At first glance the homes appear typical of a Latino community. The facades of the homes are of brightly colored stucco. However, a closer look inside reveals tiny one- to two-room dwellings constructed of walls of corrugated steel and concrete block. Some families share their dwellings with their livestock.
Infrastructure is primitive. Large drainage ditches carry away raw sewage, trash and run off from rain. The streets lack sign age, which makes traveling like working through a maze.
Even with what appears as so little, these people have so much. They honor family and have strong traditions and customs. Loaded with spirituality, they take care of their neighbors and share whatever they have. Violent crime is uncommon, although the families do utilize decorative metal gates and doors to protect themselves from non-violent crimes such as burglary, which is quite common.
Members of La Merced make effort to have mutually beneficial exchanges with our brothers and sisters in the barrio. In January of 2017, under the leadership of Dominic DiBartolo, La Merced held a soccer camp:
After several days of intense training, new friends sit for a photo
The Marilac School
Education for ALL children in Nicaragua is a fairly new concept. It was not until 1993 that the Republic of Nicaragua made education for all children compulsory. Before this time, there were very few public schools and the majority of the community schools were run by the Church.
Marilac School offers kindergarten through 12th grade.

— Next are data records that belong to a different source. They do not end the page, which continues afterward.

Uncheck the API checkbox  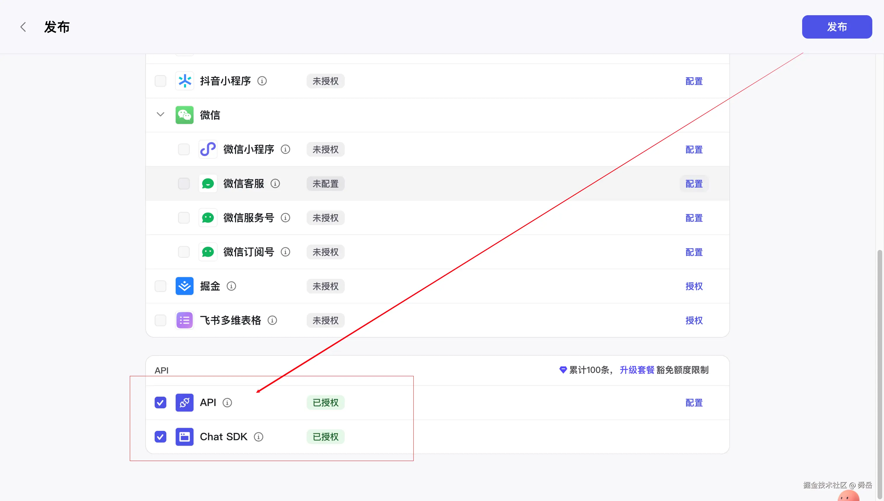[160, 402]
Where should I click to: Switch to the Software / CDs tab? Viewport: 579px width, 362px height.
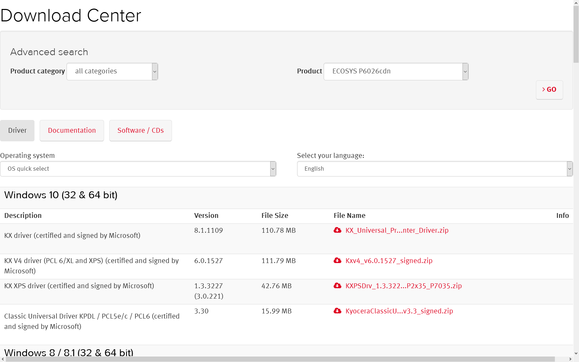[140, 130]
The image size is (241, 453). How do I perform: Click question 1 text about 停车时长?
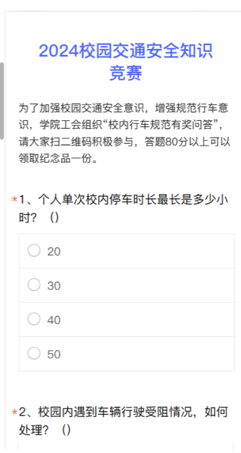(124, 208)
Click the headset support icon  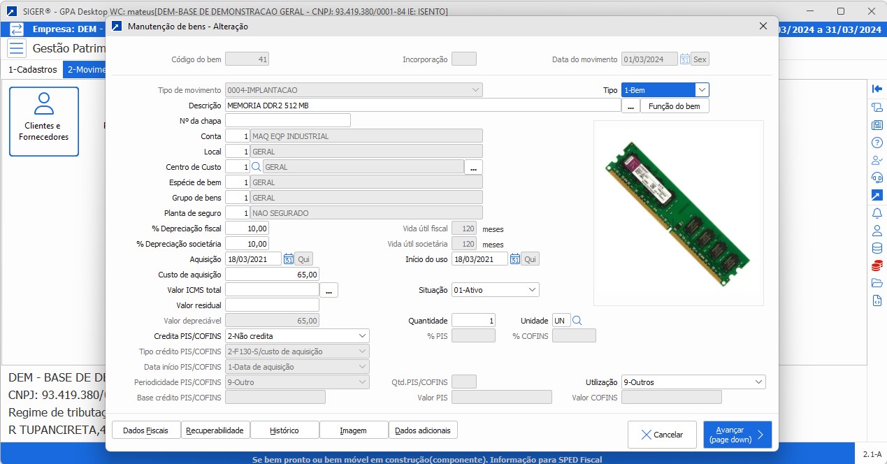[x=877, y=177]
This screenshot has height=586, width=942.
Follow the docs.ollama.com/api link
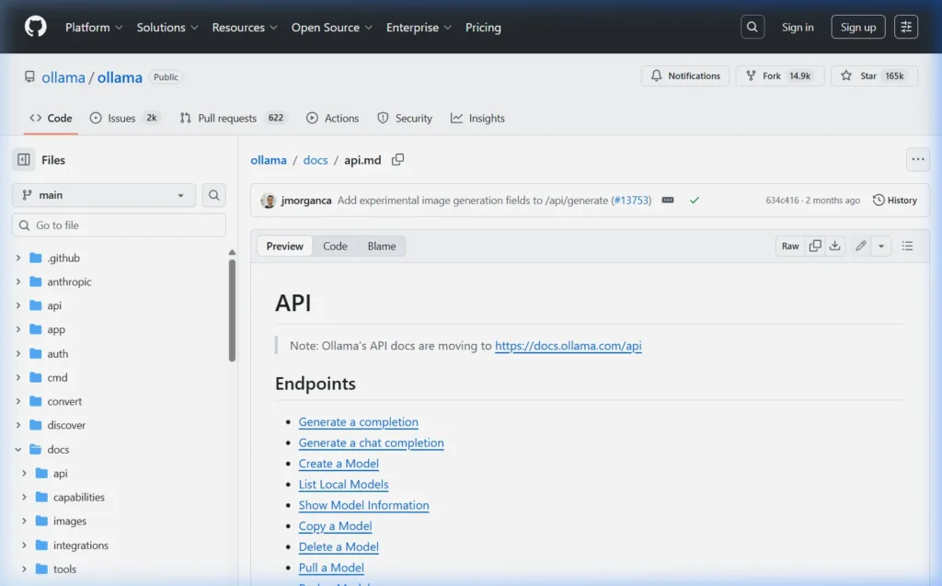pos(568,346)
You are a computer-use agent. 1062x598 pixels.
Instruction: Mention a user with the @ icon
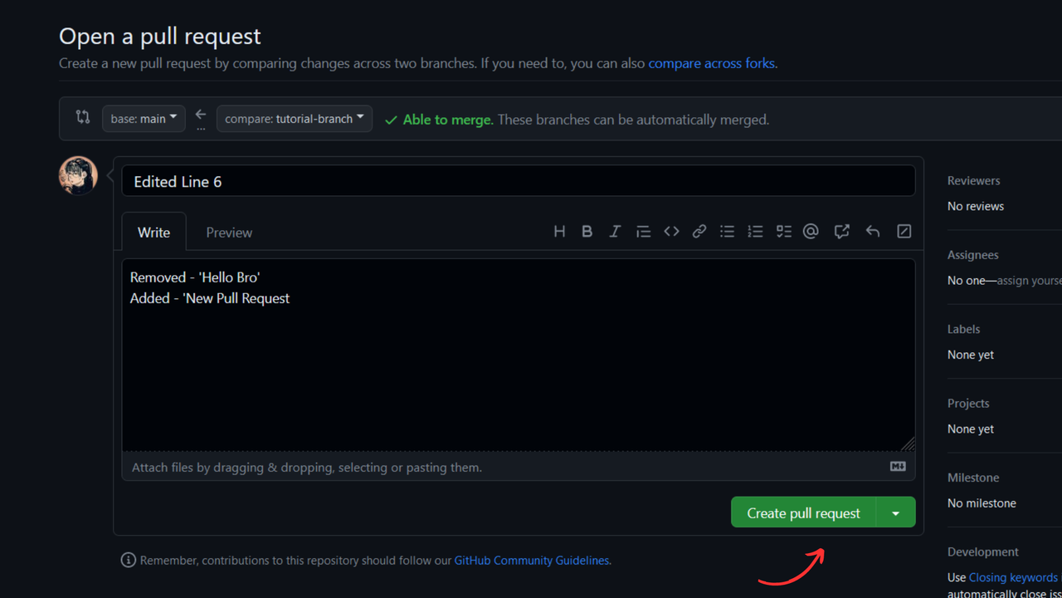811,232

Students in Kindergarten through 3rd grade attend in the morning and 4th through 12th grade in the afternoon.
The school building consists of various concrete classrooms and a playground. It is operated by the Sisters of Charity, but lay persons provide most of the instruction. Math, Spanish and English are held in these classrooms. The office is simple: a small room with a desk and chairs. The principal’s office is just as tiny, and allows the principal’s desk and two small chairs for misbehaving children. There is no air conditioning.
Over the last several years, La Merced has collected and delivered general school supplies, soccer balls, computers and an overhead projector. La Merced also maintains a scholarship program through which concerned individuals here in the United States can sponsor a student for one school year for $100, an amount which covers the cost of annual tuition, uniform and books! Currently, the program is sponsoring seven children.